Iterative Reasoning Preference Optimization

Iterative Reasoning Preference Optimization

26 Jun 2024 | Richard Yuanzhe Pang, Weizhe Yuan, Kyunghyun Cho, He He, Sainbayar Sukhbaatar, Jason Weston
This paper introduces an iterative approach to optimize the preference between competing Chain-of-Thought (CoT) candidates, focusing on improving reasoning tasks. The method, called Iterative Reasoning Preference Optimization (Iterative RPO), uses a modified DPO loss with an additional negative log-likelihood (NLL) term to train the model. Each iteration generates multiple CoT steps and answers for training prompts, constructs preference pairs based on the correctness of the final answers, and trains the model using these pairs. The process is repeated, improving reasoning performance over multiple iterations.

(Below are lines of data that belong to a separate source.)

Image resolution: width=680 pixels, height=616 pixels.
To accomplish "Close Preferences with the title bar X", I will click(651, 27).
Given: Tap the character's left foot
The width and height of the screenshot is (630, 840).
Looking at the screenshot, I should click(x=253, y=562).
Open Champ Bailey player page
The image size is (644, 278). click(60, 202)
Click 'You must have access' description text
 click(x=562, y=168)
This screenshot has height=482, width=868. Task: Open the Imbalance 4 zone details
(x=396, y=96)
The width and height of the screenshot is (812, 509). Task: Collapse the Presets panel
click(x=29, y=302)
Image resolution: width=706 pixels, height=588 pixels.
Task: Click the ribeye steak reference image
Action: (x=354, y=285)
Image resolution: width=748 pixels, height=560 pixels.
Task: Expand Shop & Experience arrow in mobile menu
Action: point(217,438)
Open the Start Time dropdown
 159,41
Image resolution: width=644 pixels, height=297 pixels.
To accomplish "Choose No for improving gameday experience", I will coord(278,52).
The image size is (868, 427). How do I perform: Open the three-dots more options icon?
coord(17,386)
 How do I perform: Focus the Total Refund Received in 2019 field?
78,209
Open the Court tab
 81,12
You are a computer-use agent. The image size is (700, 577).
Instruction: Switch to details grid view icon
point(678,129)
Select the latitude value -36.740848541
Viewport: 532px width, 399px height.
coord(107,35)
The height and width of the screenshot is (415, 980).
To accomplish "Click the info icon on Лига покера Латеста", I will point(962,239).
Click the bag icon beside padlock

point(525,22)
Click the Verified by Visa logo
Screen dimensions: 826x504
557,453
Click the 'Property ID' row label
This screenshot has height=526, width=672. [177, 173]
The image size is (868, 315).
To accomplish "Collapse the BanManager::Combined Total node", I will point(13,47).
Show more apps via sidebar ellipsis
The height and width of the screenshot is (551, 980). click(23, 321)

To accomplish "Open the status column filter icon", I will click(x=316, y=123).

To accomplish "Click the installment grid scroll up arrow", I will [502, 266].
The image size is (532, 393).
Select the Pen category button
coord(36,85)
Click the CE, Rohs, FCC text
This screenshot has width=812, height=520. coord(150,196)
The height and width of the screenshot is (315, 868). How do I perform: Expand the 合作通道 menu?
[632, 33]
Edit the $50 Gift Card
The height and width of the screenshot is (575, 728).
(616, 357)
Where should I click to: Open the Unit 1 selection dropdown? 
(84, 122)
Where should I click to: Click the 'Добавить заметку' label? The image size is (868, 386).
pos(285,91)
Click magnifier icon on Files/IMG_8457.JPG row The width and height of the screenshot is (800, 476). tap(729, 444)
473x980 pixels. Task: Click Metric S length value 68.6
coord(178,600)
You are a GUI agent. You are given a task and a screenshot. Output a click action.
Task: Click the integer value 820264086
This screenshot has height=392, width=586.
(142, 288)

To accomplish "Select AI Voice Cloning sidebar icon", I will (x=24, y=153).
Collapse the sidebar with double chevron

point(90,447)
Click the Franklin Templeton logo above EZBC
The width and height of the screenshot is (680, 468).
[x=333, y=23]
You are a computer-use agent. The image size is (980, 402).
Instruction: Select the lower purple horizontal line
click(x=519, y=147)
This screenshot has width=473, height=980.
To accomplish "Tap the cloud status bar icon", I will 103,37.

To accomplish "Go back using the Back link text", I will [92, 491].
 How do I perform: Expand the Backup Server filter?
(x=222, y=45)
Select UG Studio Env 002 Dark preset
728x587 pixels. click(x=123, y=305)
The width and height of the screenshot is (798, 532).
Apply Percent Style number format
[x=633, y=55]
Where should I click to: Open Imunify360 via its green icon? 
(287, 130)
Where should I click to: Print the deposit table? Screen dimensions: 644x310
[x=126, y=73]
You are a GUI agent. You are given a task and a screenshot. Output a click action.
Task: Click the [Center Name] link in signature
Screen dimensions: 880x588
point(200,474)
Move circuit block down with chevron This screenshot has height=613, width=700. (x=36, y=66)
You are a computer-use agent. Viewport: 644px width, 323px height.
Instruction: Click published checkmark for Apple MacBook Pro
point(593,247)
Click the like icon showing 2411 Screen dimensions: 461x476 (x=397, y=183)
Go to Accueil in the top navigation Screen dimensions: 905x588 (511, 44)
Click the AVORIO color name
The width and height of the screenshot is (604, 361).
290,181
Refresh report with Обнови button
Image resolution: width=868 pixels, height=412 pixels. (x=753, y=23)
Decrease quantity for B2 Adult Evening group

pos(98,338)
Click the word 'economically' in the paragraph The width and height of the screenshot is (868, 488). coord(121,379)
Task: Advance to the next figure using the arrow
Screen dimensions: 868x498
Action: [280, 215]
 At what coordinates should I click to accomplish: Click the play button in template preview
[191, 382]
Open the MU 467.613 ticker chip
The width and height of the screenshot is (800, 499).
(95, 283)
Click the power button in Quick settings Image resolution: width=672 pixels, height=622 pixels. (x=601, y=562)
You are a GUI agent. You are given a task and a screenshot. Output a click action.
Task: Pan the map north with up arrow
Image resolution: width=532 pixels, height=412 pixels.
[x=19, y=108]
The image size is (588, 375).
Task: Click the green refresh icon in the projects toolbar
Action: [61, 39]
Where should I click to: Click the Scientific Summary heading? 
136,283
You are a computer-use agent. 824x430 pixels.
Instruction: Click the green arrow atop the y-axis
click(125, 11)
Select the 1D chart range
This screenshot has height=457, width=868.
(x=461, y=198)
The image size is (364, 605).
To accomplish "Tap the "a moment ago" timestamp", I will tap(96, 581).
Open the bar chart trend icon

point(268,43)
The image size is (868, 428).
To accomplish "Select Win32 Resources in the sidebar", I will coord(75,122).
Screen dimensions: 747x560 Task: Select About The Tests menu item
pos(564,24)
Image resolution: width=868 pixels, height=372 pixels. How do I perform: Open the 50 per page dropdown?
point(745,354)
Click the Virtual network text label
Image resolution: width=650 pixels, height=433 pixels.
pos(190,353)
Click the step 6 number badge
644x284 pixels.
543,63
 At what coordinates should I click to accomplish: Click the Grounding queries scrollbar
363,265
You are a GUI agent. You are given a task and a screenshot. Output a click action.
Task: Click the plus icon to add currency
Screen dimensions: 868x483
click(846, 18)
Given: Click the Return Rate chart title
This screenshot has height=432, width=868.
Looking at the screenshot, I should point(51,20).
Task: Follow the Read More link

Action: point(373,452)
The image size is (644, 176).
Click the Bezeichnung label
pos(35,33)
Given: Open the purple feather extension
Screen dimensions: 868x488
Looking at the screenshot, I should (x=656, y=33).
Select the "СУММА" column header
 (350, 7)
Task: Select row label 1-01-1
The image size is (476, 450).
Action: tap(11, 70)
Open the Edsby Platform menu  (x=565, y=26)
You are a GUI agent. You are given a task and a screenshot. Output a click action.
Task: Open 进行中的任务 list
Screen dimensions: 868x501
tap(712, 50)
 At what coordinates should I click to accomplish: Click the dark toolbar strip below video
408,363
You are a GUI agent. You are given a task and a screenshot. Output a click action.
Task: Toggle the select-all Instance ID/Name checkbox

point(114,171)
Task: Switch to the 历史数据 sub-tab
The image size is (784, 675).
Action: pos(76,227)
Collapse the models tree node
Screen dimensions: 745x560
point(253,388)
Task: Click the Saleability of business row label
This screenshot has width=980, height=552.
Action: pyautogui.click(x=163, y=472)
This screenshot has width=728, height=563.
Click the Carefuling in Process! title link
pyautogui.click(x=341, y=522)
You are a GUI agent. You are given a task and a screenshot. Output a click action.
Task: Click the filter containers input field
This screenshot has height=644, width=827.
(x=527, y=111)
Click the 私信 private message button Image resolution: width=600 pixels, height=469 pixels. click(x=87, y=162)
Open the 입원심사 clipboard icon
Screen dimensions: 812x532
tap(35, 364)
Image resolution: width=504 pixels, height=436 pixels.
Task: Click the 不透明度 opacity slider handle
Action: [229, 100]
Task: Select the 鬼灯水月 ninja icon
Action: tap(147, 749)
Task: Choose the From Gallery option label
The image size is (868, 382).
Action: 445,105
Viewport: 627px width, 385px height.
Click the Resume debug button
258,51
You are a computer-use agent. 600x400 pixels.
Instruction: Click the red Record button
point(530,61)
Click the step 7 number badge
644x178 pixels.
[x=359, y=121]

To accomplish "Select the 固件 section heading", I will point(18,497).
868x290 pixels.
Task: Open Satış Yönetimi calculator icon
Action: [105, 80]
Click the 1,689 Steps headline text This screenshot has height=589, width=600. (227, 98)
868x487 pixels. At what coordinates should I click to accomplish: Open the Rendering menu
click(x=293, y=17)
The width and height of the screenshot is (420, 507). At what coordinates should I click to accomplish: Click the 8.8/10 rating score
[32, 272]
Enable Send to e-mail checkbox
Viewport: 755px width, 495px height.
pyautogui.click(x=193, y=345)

The approach outperforms various baselines, including zero-shot CoT, supervised fine-tuning (SFT), and standard DPO, on datasets such as GSM8K, MATH, and ARC-Challenge. The NLL loss term is crucial for performance, as demonstrated through ablations and analysis of training sequence probabilities. The method is simple, efficient, and effective in enhancing the reasoning capabilities of large language models (LLMs).This paper introduces an iterative approach to optimize the preference between competing Chain-of-Thought (CoT) candidates, focusing on improving reasoning tasks. The method, called Iterative Reasoning Preference Optimization (Iterative RPO), uses a modified DPO loss with an additional negative log-likelihood (NLL) term to train the model. Each iteration generates multiple CoT steps and answers for training prompts, constructs preference pairs based on the correctness of the final answers, and trains the model using these pairs. The process is repeated, improving reasoning performance over multiple iterations. The approach outperforms various baselines, including zero-shot CoT, supervised fine-tuning (SFT), and standard DPO, on datasets such as GSM8K, MATH, and ARC-Challenge. The NLL loss term is crucial for performance, as demonstrated through ablations and analysis of training sequence probabilities. The method is simple, efficient, and effective in enhancing the reasoning capabilities of large language models (LLMs).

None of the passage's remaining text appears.